To motivate briefly the construction of the models and to explain the basic ideas, suppose the goal is to model just the deterministic mean function \(\mu (t)\) of the series as a function with two periodic effects. As with the application considered below in this work, suppose time t refers to hours and the two periodic effects are associated with the 24 h (1 day) and 168 h (1 week) periods. Two natural candidates for \(\mu (t)\) operating at these two different periods come to mind, namely,

$$\begin{aligned} \mu (t) = \mu _{24}(t) + \mu _{168}(t), \end{aligned}$$
(1)

where, for example, in the first case,

$$\begin{aligned} \mu _{24}(t) = 2 + 0.5 \cos (\frac{2\pi t}{24}),\quad \mu _{168}(t)= - 0.1 \sin (\frac{2\pi t}{168}), \end{aligned}$$
(2)

and, in the second case,

$$\begin{aligned} \mu _{24}(t)= & {} 1 - (0.2) 1_{\mathrm{1AM}}(t) + (0.3) 1_{\mathrm{2AM}}(t) + (0.7) 1_{\mathrm{7PM}}(t), \nonumber \\ \mu _{168}(t)= & {} (0.3) 1_{\mathrm{Monday}}(t) - (0.1) 1_{\mathrm{Wednesday}}(t) + (4)1_{\mathrm{Sunday}}(t), \end{aligned}$$
(3)

where \(1_E(t)\) stands for the indicator function of “event” E, that is, it is equal to 1 if t falls into E, and 0 otherwise. The mean function \(\mu (t)\) in (1) and (2) consists of two dominant components, one with period 24 and the other with period 168. The mean function \(\mu (t)\) in (1) and (3), on the other hand, expresses the idea that the mean effect can be due to the hour of a given day or the day of a given week.
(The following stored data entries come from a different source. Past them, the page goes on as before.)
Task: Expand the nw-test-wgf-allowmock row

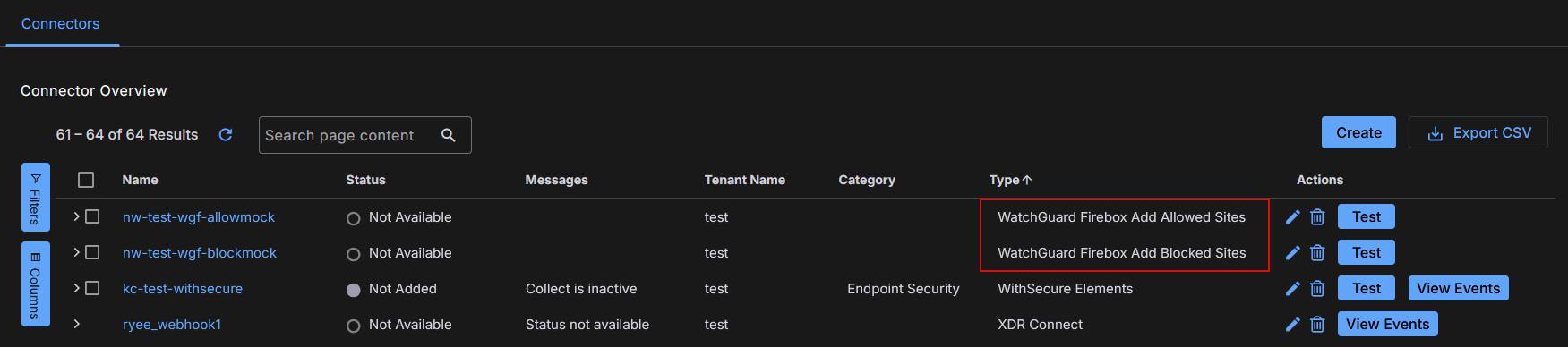Action: pyautogui.click(x=77, y=216)
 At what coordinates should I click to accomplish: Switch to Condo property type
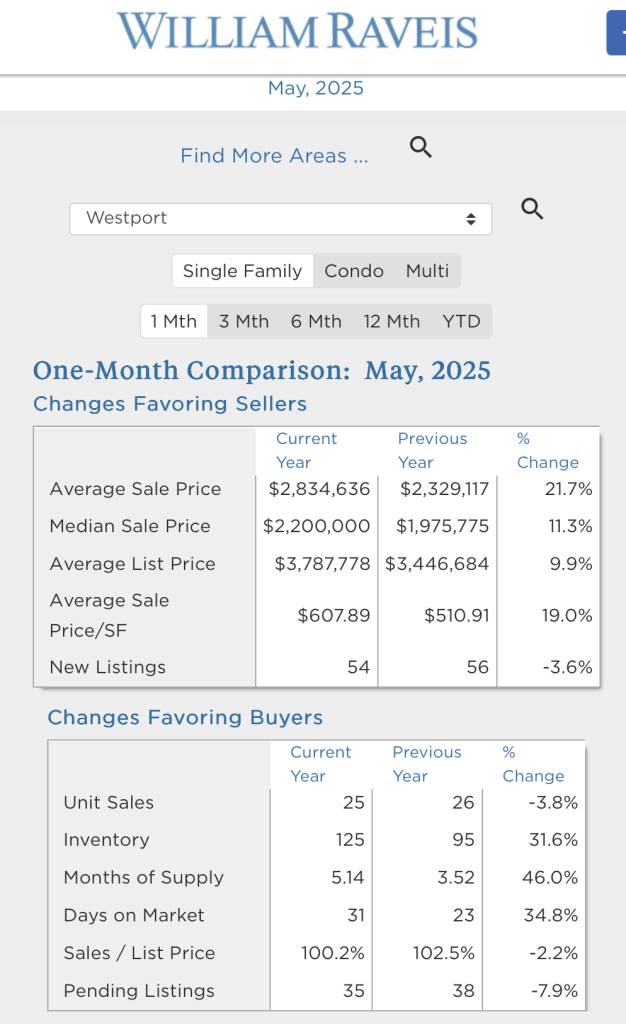coord(354,271)
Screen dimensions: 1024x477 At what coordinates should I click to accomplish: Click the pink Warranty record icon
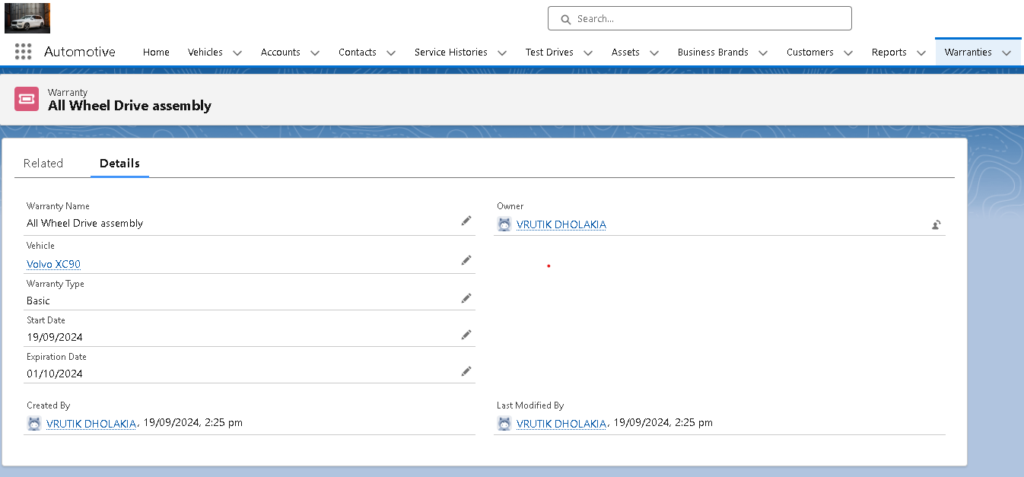(27, 99)
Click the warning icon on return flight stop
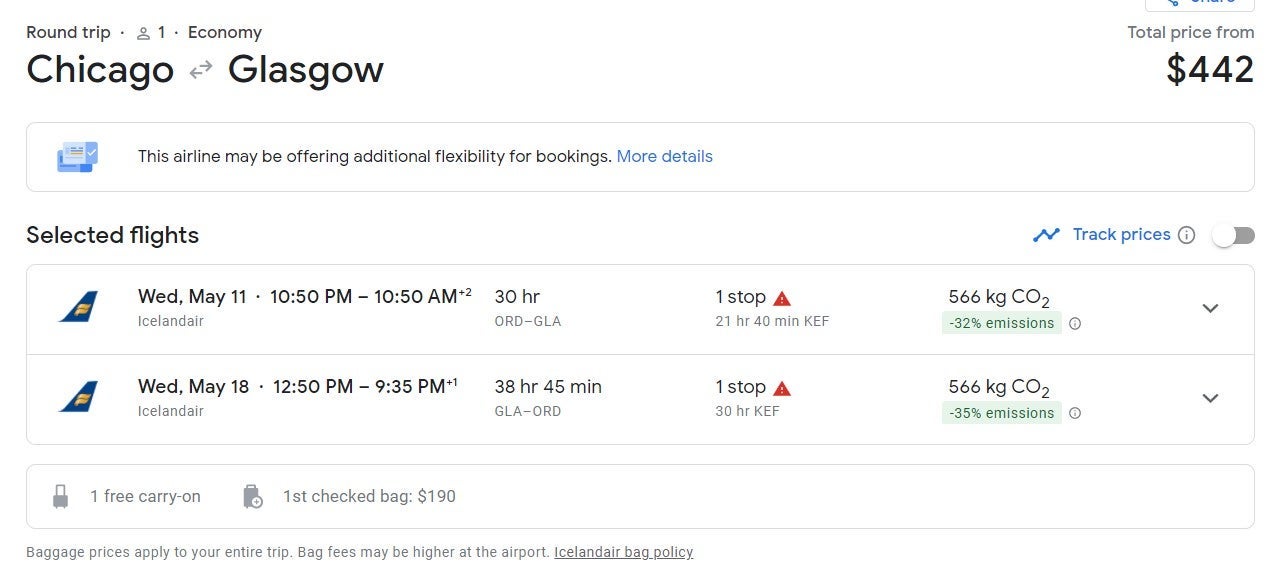Viewport: 1270px width, 574px height. 782,388
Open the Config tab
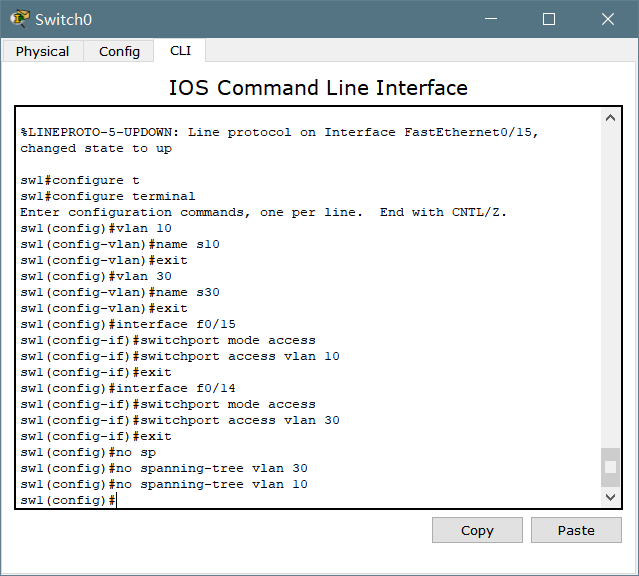This screenshot has width=639, height=576. 119,51
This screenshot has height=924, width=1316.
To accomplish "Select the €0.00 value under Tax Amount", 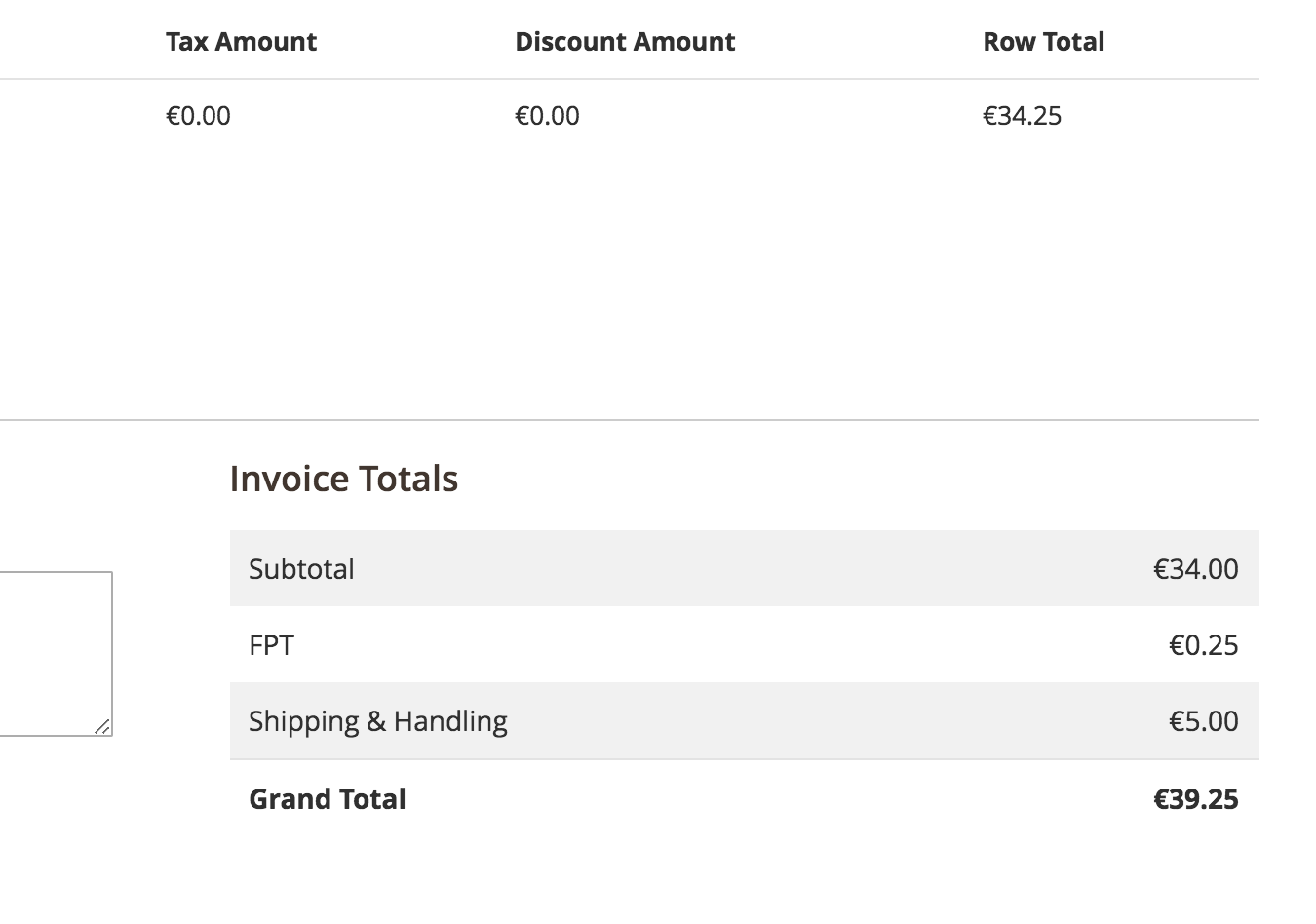I will (x=198, y=116).
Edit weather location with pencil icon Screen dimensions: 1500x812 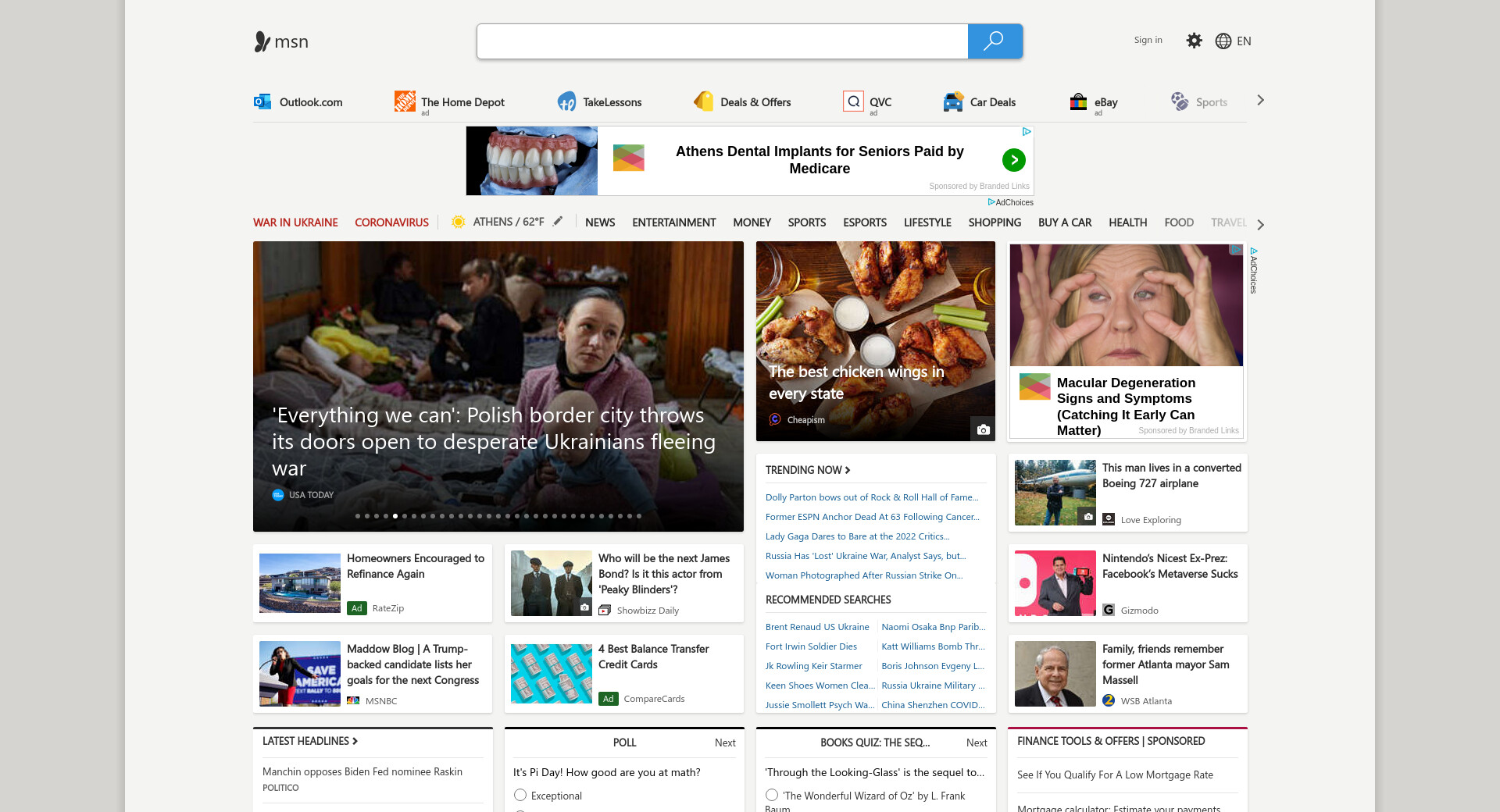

Our models for PAR time series with multiple periodic effects will allow for such periodic behavior for all model parameters, not just the mean function. The model extending (2) will be referred to as the model of Type A, and that extending (3) as the model of Type B. As with (2), we shall use Fourier representations of periodic model coefficients that will often require estimating fewer coefficients.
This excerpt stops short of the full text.